Because there is no official US Military system that ranks the US Special Operations units in the United States by their effectiveness, missions, capabilities, training, or security level. This would include using “Tier” in such a non-existence ranking system. DoD manual on Terms does not have a Tier system for the ranking list.
The Tier system was designed by JSOC (Joint Special Operations Command). Some information suggests that Tiers are also classified by the funding they get. Tier 1 receives the most, then Tier 2, etc. However, today people associate Tier level with unit prestige and skill. Tier 1 units are more prestigious than Tier 2 or 3 units, but that’s not technically how it works.
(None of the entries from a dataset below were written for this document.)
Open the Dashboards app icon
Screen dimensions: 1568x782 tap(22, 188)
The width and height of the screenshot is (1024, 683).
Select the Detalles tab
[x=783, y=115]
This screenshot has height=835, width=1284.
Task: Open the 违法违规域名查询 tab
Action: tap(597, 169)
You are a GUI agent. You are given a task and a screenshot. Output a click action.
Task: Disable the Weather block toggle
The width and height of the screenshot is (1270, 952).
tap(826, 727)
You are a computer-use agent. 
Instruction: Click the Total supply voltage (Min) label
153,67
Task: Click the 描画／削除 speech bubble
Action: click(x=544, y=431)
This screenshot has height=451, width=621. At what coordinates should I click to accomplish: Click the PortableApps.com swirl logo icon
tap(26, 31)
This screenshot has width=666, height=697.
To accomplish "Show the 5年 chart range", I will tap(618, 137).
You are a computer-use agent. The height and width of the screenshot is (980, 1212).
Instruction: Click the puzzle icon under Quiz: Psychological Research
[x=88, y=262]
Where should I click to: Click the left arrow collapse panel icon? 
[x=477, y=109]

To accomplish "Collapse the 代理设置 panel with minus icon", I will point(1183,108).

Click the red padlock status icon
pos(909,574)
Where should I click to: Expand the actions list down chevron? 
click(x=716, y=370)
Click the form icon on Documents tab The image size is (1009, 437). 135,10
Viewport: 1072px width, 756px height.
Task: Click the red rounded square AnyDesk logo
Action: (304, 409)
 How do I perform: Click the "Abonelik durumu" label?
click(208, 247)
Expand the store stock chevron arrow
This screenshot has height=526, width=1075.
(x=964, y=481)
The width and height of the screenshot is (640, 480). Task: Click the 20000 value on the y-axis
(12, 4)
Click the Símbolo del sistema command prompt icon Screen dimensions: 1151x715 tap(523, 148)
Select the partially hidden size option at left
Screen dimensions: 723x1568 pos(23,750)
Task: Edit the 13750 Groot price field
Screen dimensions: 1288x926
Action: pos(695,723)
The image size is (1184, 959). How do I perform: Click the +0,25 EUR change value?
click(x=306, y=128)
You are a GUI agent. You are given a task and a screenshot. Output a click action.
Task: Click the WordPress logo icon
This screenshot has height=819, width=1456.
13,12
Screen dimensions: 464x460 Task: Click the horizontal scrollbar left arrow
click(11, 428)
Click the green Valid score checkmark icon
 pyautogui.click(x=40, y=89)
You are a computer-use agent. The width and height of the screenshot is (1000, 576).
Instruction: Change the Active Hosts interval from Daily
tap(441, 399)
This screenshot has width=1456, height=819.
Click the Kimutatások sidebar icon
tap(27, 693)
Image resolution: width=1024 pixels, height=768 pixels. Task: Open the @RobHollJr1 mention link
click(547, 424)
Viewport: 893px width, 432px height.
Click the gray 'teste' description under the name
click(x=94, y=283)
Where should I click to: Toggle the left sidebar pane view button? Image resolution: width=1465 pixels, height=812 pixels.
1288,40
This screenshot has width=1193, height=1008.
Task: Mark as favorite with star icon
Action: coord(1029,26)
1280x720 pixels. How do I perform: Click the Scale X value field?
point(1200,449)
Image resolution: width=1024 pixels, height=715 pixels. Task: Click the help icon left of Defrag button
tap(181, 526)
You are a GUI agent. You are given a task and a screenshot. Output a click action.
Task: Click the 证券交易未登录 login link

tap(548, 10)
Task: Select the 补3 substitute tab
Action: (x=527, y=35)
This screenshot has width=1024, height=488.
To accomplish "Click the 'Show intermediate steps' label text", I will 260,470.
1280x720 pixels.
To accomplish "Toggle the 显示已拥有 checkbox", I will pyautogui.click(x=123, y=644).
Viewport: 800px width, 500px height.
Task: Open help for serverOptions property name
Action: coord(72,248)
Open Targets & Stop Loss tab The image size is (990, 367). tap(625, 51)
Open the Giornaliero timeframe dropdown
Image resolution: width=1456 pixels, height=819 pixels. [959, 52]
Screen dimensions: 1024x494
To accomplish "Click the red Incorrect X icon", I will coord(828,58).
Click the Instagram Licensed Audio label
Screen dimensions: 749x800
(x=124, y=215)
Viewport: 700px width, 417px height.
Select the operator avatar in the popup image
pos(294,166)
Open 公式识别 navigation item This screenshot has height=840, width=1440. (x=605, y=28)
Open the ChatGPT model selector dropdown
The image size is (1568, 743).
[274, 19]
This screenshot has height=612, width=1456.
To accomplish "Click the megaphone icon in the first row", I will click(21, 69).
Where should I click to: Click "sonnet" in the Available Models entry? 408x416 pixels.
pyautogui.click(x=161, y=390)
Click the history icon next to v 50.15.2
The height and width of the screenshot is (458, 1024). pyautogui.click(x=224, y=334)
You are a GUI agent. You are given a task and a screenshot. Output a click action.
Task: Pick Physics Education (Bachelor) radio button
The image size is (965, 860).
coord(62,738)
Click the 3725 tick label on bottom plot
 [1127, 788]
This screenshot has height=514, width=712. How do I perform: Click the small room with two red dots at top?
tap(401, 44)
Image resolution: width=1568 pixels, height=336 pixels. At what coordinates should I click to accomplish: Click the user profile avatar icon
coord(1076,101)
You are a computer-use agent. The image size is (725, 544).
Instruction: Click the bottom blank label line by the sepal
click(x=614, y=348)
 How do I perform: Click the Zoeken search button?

Tier 3 forces are considered significant and conventional warfare units. This level has the most people and the lowest amount of funding compared to the levels below it (visually speaking). Their training also tends to be more “basic” when compared to Tier 2 and Tier 1 units.
Tier 3 units
Tier 3 can also be called “White” and comprise more prominent infantry support elements. These are not special forces units but provide broad manpower support for large-scale engagements. Some examples are:
- US Army’s 10th Mountain Division
- 82nd Airborne Division
- 101st Airborne Division
- Marine Corps Recon Battalions
- Force Recon Companies
- Navy Riverine
- Air Force 142d Fighter Wing
- 147th Reconnaissance Wing
Tier 3 is the “hammer” in the “Hammer and Scalpel” analogy.